This blog seems to have absolutely no visitors (other than my three, may be two these days, loyal readers). I guess it is partly my fault that I've an account on blogger rather than on livejournal, myspace, facebook or one of those social networking sites, where more of my friends would stumble upon it. I detest social networking sites pretty much for same reasons the respectable physicists in Hitchhiker's Guide to the Galaxy detested the use of Finite Improbablity for breaking ice at parties: I'm never invited to these social networking sites, nor am I ever added to anybody's friends list.
Yesterday, I was lamenting the poor readership of this blog to Maccanena, and she mentioned this blogging community of postdocs. Starting with propterdoc's blog, I went on a link-clicking spree which wasted the rest of my afternoon. A few had clever titles like Minor Revisions, which led me to consider some silly titles like Results & Discussion, or Conclusions & Future Work for my own blog. Some seemed to rediscover the academic concept: if you don't publish, you don't exist, a fact I, and some of my friends, were sorely made aware of by our diligent advisors back in our PhD days. However, one common thread in all these blogs: folks worrying about results, publications, funding or the lack of it.
One thing I noticed is that much of the postdoc bloggers I've come across so far are mostly women, at least they sound that way on the blog.

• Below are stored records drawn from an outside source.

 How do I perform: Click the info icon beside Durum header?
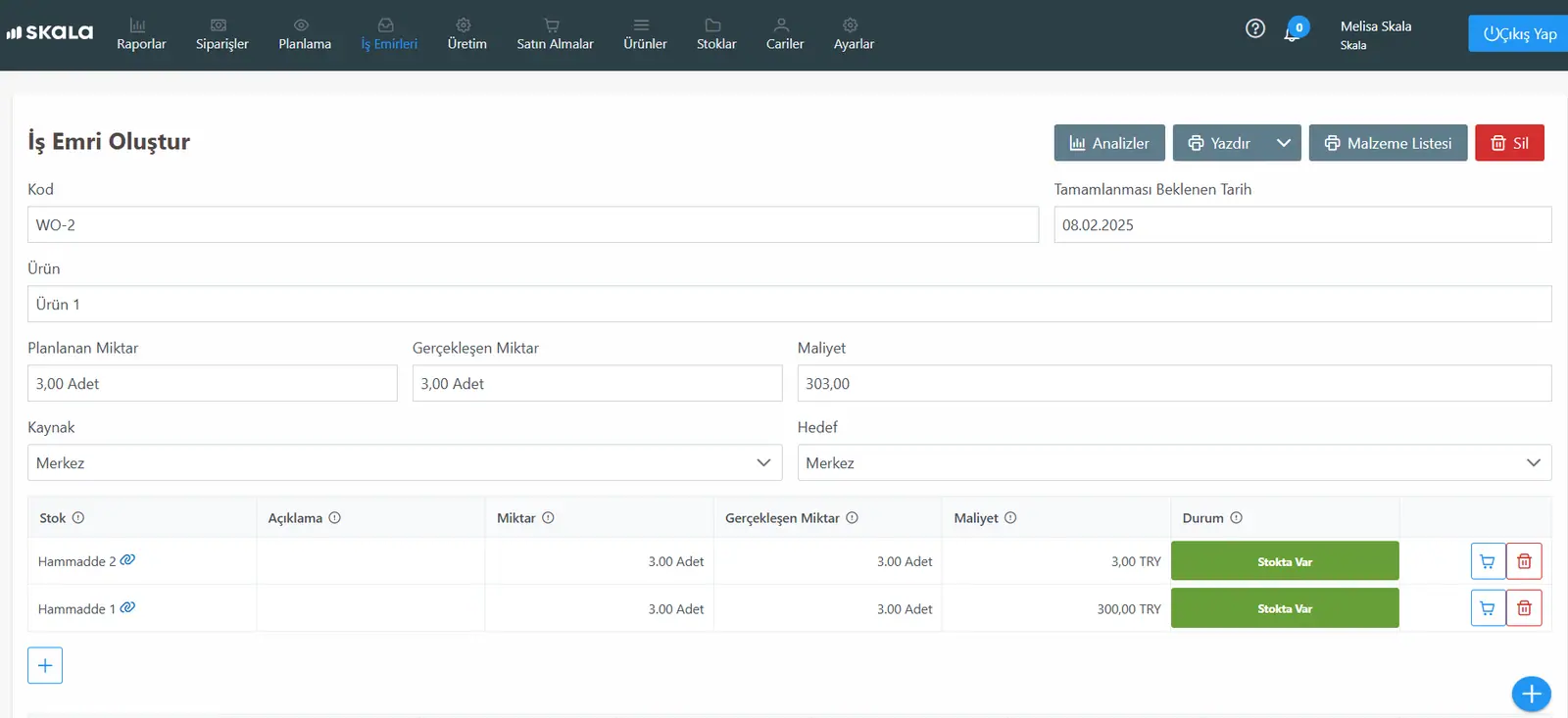[x=1236, y=518]
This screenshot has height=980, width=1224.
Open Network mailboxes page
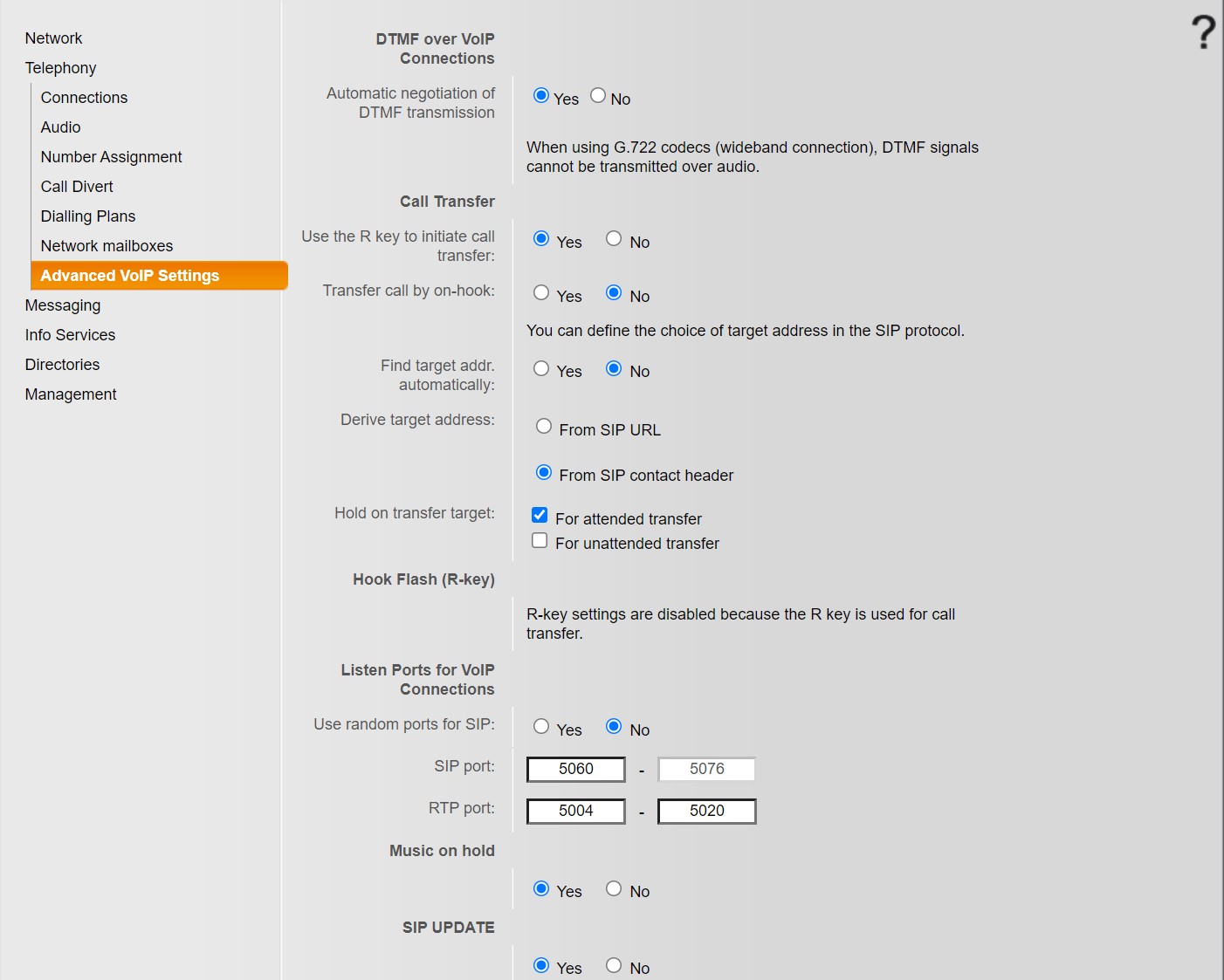(107, 246)
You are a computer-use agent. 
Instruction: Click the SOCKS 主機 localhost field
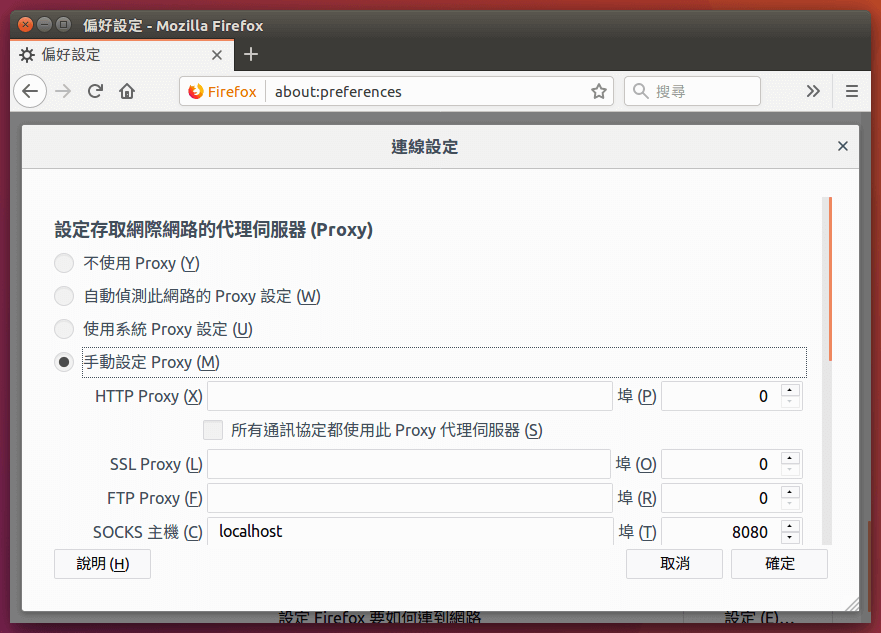pos(400,531)
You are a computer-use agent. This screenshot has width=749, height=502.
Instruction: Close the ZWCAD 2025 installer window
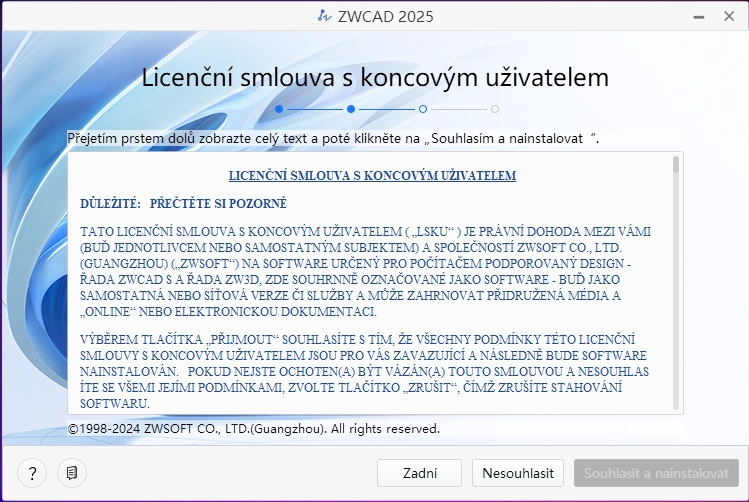(727, 16)
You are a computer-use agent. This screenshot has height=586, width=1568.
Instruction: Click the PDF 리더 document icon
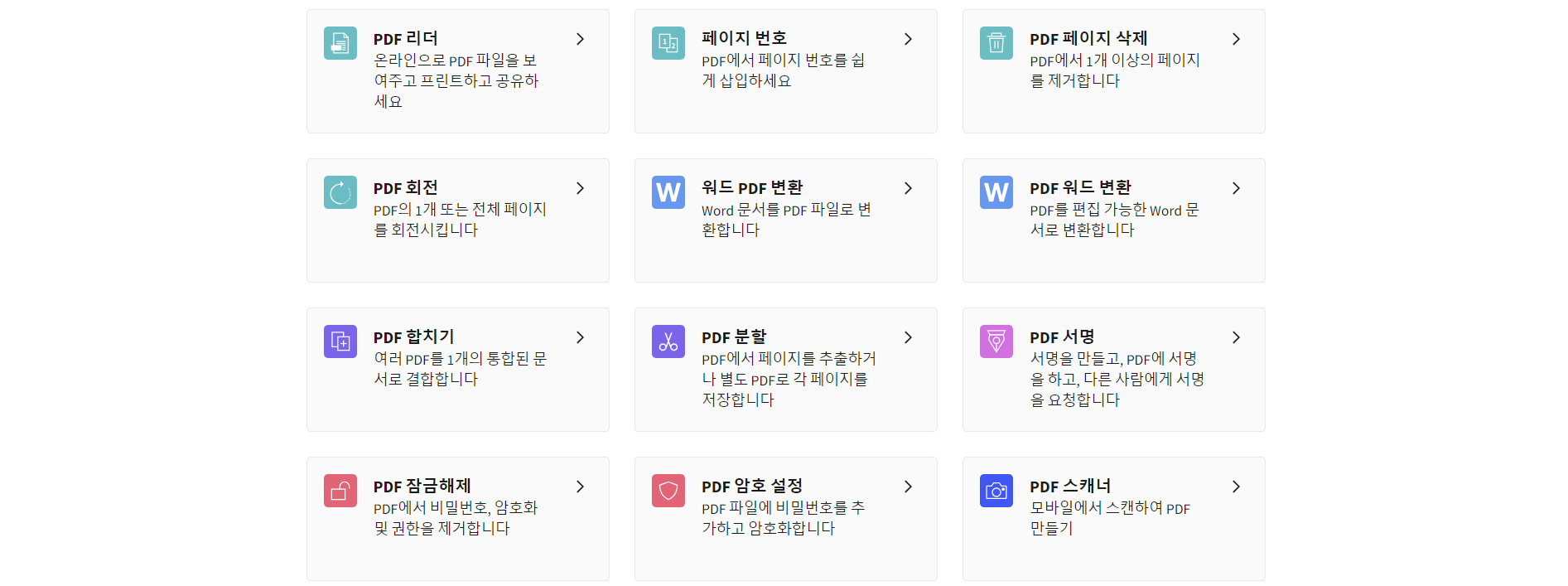[x=340, y=43]
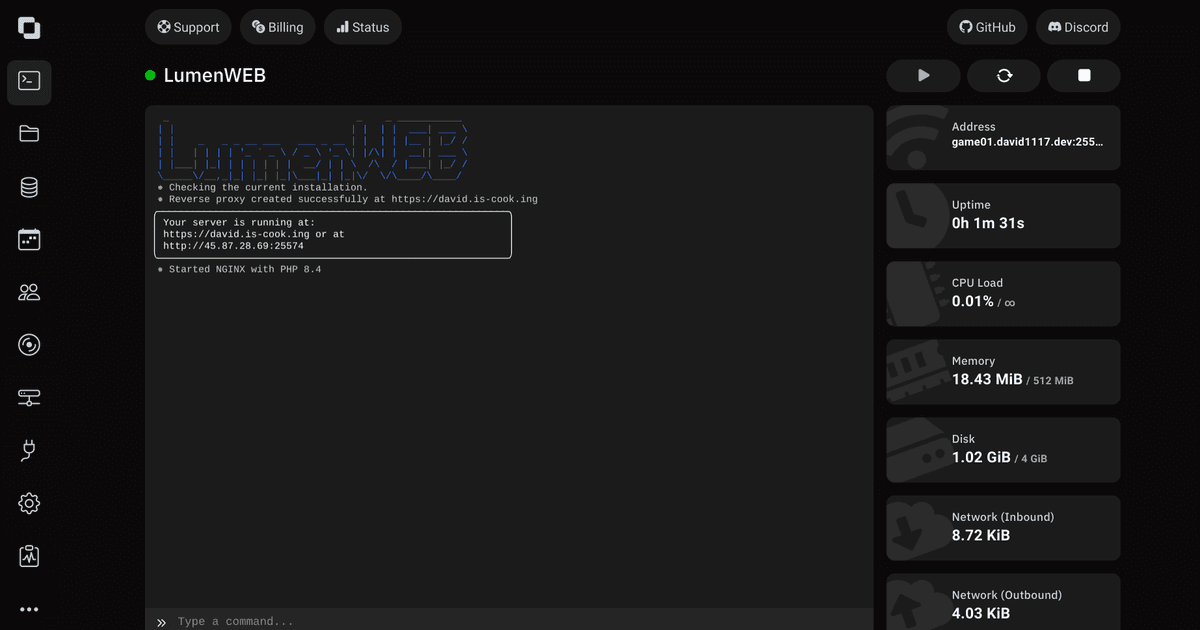Open the Files folder icon in sidebar
The image size is (1200, 630).
click(29, 134)
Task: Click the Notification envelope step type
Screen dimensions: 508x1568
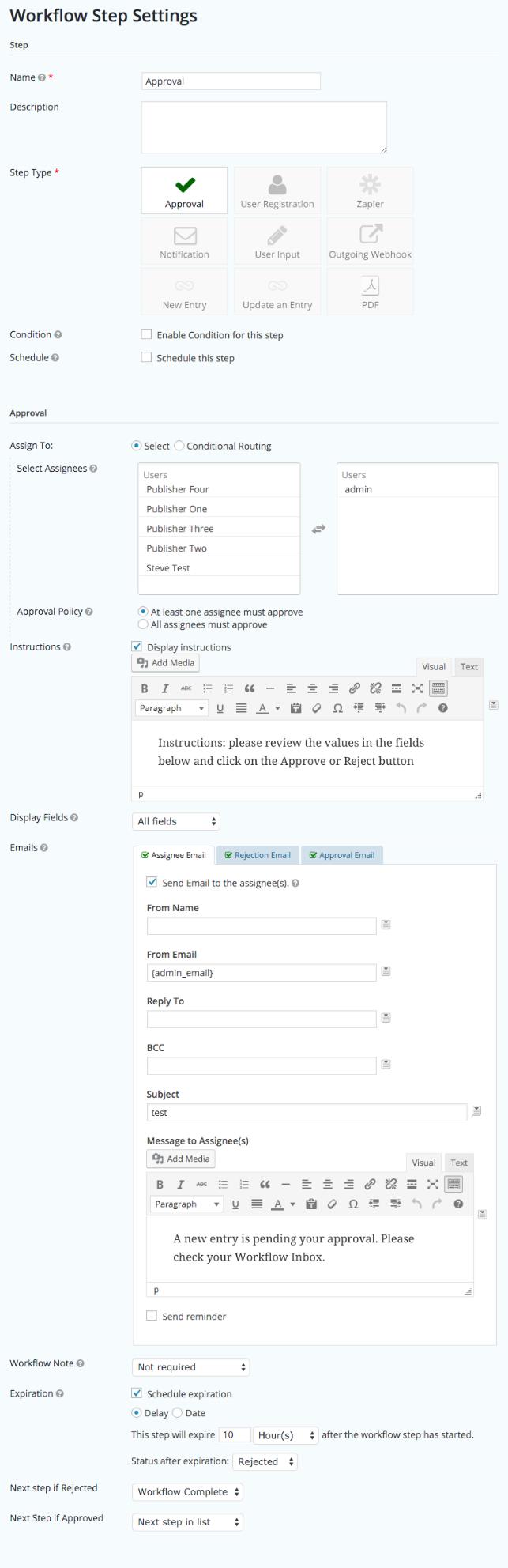Action: (x=184, y=241)
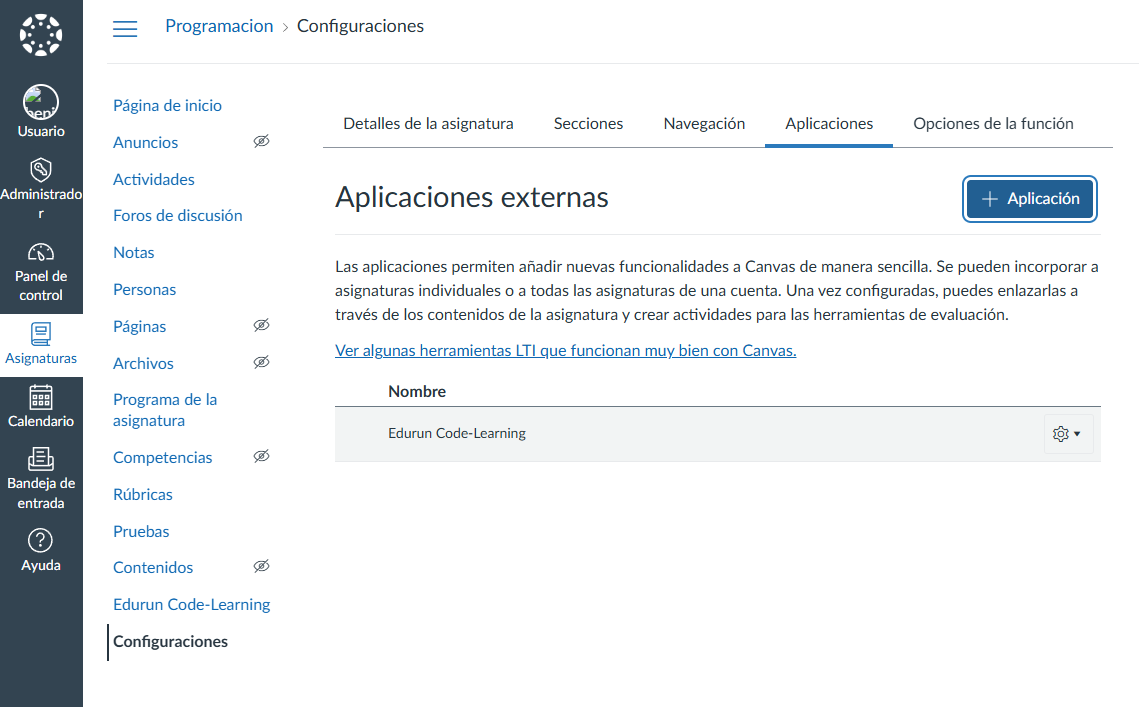The width and height of the screenshot is (1139, 707).
Task: Click the eye icon next to Anuncios
Action: 261,141
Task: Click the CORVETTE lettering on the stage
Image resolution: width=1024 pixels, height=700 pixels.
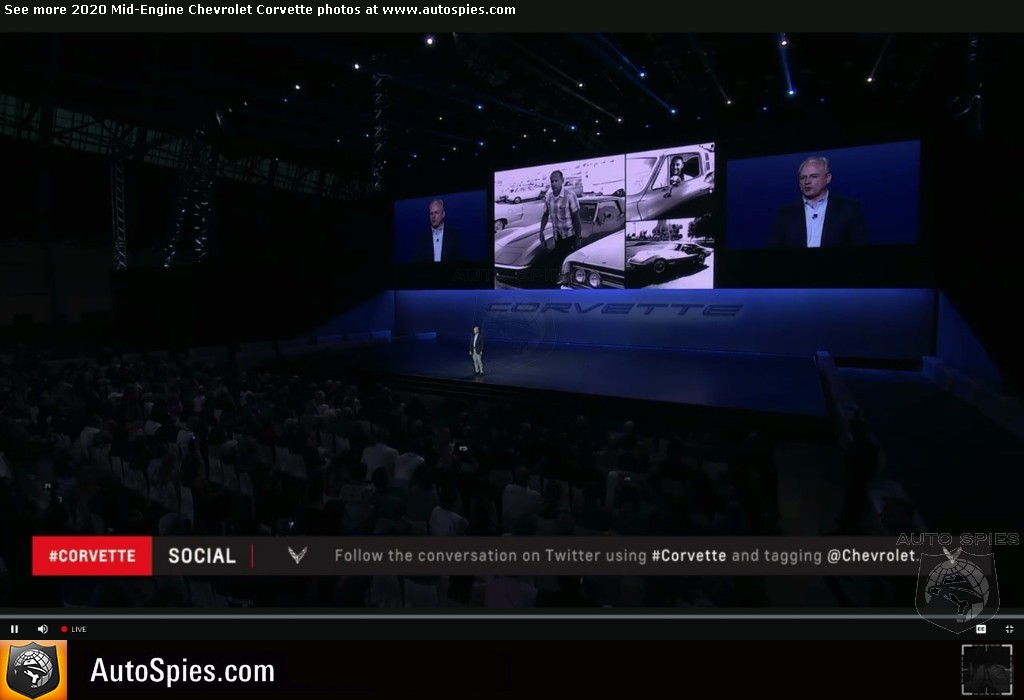Action: click(613, 308)
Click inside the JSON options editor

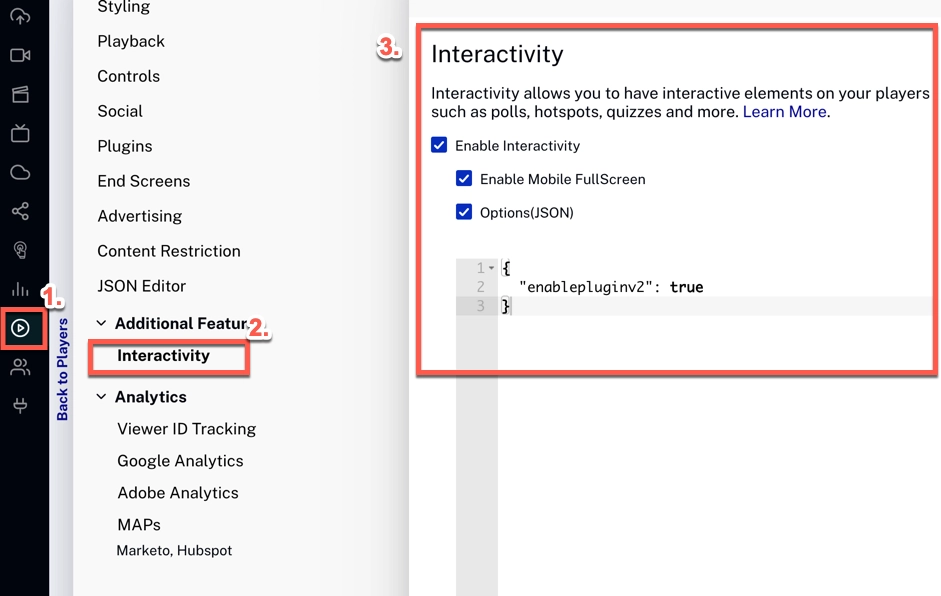click(x=700, y=400)
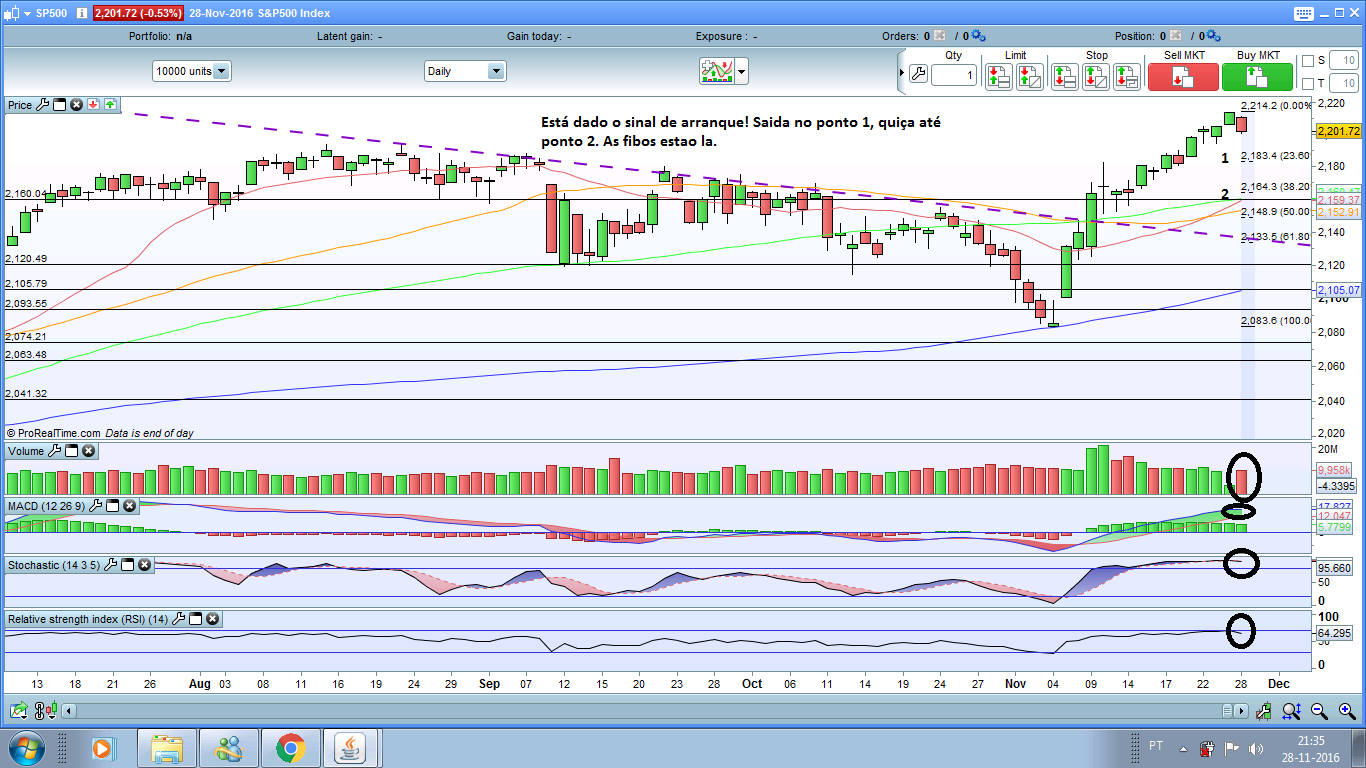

Does it mean that there are more women postdocs than men postdocs, or does it mean that women vent more than men online on blogs?
P.S. For those of you who didn't get the Hitchhiker's reference: "The principle of generating small amounts of finite improbability by simply hooking the logic circuits of a Bambleweeny 57 Sub- Meson Brain to an atomic vector plotter suspended in a strong Brownian Motion producer (say a nice hot cup of tea) were of course well understood - and such generators were often used to break the ice at parties by making all the molecules in the hostess's undergarments leap simultaneously one foot to the left, in accordance with the Theory of Indeterminacy.
Many respectable physicists said that they weren't going to stand for this - partly because it was a debasement of science, but mostly because they didn't get invited to those sort of parties."
P.P.S. You should check out the xkcd's strip on the trouble with Wikipedia.